Assignment:
Each record below is to be output with no change at all.

Data provided:

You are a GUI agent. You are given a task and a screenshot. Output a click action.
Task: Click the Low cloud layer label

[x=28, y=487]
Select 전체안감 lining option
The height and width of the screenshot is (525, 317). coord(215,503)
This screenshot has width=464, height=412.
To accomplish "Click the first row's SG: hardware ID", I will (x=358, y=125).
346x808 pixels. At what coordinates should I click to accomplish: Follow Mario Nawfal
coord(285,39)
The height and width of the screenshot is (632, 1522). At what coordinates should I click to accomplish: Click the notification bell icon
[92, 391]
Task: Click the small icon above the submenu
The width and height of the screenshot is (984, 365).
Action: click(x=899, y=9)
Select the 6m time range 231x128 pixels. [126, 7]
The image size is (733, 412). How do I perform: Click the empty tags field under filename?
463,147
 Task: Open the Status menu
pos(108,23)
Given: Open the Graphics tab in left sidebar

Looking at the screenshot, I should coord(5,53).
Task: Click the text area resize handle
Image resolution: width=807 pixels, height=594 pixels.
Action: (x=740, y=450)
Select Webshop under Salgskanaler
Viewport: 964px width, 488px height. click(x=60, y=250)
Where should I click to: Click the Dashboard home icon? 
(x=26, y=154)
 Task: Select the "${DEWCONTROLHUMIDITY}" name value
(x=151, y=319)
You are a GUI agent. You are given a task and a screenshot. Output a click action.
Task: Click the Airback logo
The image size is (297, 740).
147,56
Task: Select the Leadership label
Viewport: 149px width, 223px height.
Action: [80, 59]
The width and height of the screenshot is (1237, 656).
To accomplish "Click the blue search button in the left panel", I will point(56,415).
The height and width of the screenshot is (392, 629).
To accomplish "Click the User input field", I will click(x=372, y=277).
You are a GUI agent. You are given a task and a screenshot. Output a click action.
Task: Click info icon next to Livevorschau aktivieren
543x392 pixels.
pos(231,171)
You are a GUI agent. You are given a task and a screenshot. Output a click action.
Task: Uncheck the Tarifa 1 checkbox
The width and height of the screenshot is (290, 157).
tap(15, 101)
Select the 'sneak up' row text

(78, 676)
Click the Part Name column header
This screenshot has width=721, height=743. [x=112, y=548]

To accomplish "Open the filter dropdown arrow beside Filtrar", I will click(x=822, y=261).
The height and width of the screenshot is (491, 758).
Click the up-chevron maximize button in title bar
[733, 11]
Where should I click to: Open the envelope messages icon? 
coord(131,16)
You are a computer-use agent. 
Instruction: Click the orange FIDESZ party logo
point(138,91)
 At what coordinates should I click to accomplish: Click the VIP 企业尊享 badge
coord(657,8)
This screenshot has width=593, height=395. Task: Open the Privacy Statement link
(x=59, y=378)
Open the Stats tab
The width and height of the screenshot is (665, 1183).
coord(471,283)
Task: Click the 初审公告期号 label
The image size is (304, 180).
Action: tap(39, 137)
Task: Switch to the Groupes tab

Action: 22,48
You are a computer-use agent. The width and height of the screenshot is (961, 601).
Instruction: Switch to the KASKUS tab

Solution:
You are a GUI agent. You are given a task and a screenshot. Output a click action.
Task: Click the Low cloud layer label

[x=28, y=487]
Select 전체안감 lining option
The height and width of the screenshot is (525, 317). coord(215,503)
This screenshot has width=464, height=412.
To accomplish "Click the first row's SG: hardware ID", I will (x=358, y=125).
346x808 pixels. At what coordinates should I click to accomplish: Follow Mario Nawfal
coord(285,39)
The height and width of the screenshot is (632, 1522). At what coordinates should I click to accomplish: Click the notification bell icon
[92, 391]
Task: Click the small icon above the submenu
The width and height of the screenshot is (984, 365).
Action: click(x=899, y=9)
Select the 6m time range 231x128 pixels. [126, 7]
The image size is (733, 412). How do I perform: Click the empty tags field under filename?
463,147
 Task: Open the Status menu
pos(108,23)
Given: Open the Graphics tab in left sidebar

Looking at the screenshot, I should coord(5,53).
Task: Click the text area resize handle
Image resolution: width=807 pixels, height=594 pixels.
Action: (x=740, y=450)
Select Webshop under Salgskanaler
Viewport: 964px width, 488px height. click(x=60, y=250)
Where should I click to: Click the Dashboard home icon? 
(x=26, y=154)
 Task: Select the "${DEWCONTROLHUMIDITY}" name value
(x=151, y=319)
You are a GUI agent. You are given a task and a screenshot. Output a click action.
Task: Click the Airback logo
The image size is (297, 740).
147,56
Task: Select the Leadership label
Viewport: 149px width, 223px height.
Action: [80, 59]
The width and height of the screenshot is (1237, 656).
To accomplish "Click the blue search button in the left panel", I will point(56,415).
The height and width of the screenshot is (392, 629).
To accomplish "Click the User input field", I will click(x=372, y=277).
You are a GUI agent. You are given a task and a screenshot. Output a click action.
Task: Click info icon next to Livevorschau aktivieren
543x392 pixels.
pos(231,171)
You are a GUI agent. You are given a task and a screenshot. Output a click action.
Task: Uncheck the Tarifa 1 checkbox
The width and height of the screenshot is (290, 157).
tap(15, 101)
Select the 'sneak up' row text

(78, 676)
Click the Part Name column header
This screenshot has width=721, height=743. [x=112, y=548]

To accomplish "Open the filter dropdown arrow beside Filtrar", I will click(x=822, y=261).
The height and width of the screenshot is (491, 758).
Click the up-chevron maximize button in title bar
[733, 11]
Where should I click to: Open the envelope messages icon? 
coord(131,16)
You are a computer-use agent. 
Instruction: Click the orange FIDESZ party logo
point(138,91)
 At what coordinates should I click to accomplish: Click the VIP 企业尊享 badge
coord(657,8)
This screenshot has width=593, height=395. Task: Open the Privacy Statement link
(x=59, y=378)
Open the Stats tab
The width and height of the screenshot is (665, 1183).
coord(471,283)
Task: Click the 初审公告期号 label
The image size is (304, 180).
Action: tap(39, 137)
Task: Switch to the Groupes tab

Action: 22,48
You are a computer-use agent. The width and height of the screenshot is (961, 601).
Instruction: Switch to the KASKUS tab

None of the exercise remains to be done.